Intravenous lacosamide for treatment of status epilepticus
Article first published online: 26 SEP 2010
© 2010 John Wiley & Sons A/S
Acta Neurologica Scandinavica
Volume 123, Issue 2, pages 137–141, February 2011
How to Cite
Kellinghaus, C., Berning, S., Immisch, I., Larch, J., Rosenow, F., Rossetti, A. O., Tilz, C. and Trinka, E. (2011), Intravenous lacosamide for treatment of status epilepticus. Acta Neurologica Scandinavica, 123: 137–141. doi: 10.1111/j.1600-0404.2010.01423.x
- Issue published online: 4 JAN 2011
- Article first published online: 26 SEP 2010
- Accepted for publication July 27, 2010
- status epilepticus;
Kellinghaus C, Berning S, Immisch I, Larch J, Rosenow F, Rossetti AO, Tilz C, Trinka E. Intravenous lacosamide for treatment of status epilepticus. Acta Neurol Scand: 2011: 123: 137–141. © 2010 John Wiley & Sons A/S.

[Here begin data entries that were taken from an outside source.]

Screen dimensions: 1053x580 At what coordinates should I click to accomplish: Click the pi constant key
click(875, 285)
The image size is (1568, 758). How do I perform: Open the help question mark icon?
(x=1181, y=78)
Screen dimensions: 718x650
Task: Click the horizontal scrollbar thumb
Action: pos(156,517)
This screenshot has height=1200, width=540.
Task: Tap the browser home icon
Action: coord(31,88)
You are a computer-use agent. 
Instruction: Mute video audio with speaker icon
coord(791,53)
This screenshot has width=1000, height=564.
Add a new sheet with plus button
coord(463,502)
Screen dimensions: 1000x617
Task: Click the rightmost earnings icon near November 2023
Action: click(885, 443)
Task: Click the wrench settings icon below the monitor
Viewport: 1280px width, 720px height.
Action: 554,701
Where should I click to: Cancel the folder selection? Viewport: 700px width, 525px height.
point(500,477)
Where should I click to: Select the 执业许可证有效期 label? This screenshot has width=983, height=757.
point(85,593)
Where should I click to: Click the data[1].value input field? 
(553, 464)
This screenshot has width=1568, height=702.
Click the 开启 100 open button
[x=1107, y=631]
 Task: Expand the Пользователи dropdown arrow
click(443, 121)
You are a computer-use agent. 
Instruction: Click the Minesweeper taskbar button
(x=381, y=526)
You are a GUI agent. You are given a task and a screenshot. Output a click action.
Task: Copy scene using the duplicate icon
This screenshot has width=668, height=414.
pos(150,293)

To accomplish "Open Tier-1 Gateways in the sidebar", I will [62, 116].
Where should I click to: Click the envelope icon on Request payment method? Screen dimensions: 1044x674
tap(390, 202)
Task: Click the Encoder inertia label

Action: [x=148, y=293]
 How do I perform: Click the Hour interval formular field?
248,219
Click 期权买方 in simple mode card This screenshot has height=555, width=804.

Objectives – Treatment of established status epilepticus (SE) requires immediate intravenous anticonvulsant therapy. Currently used first-line drugs may cause potentially hazardous side effects. We aimed to assess the efficacy and safety of intravenous lacosamide (LCM) in SE after failure of standard treatment.
Methods – We retrospectively analyzed 39 patients (21 women, 18 men, median age 62 years) from the hospital databases of five neurological departments in Germany, Austria and Switzerland between September 2008 and January 2010 who were admitted in SE and received at least one dose of intravenous LCM.
Results – Types of SE were generalized convulsive (n = 6), complex partial (n = 17) and simple partial (n = 16). LCM was administered after failure of benzodiazepins or other standard drugs in all but one case. Median bolus dose of LCM was 400 mg (range 200–400 mg), which was administered at 40–80 mg/min in those patients where infusion rate was documented. SE stopped after LCM in 17 patients, while 22 patients needed further anticonvulsant treatment. The success rate in patients receiving LCM as first or second drug was 3/5, as third drug 11/19, and as fourth or later drug 3/15. In five subjects, SE could not be terminated at all. No serious adverse events attributed to LCM were documented.
Conclusions – Intravenous LCM may be an alternative treatment for established SE after failure of standard therapy, or when standard agents are considered unsuitable.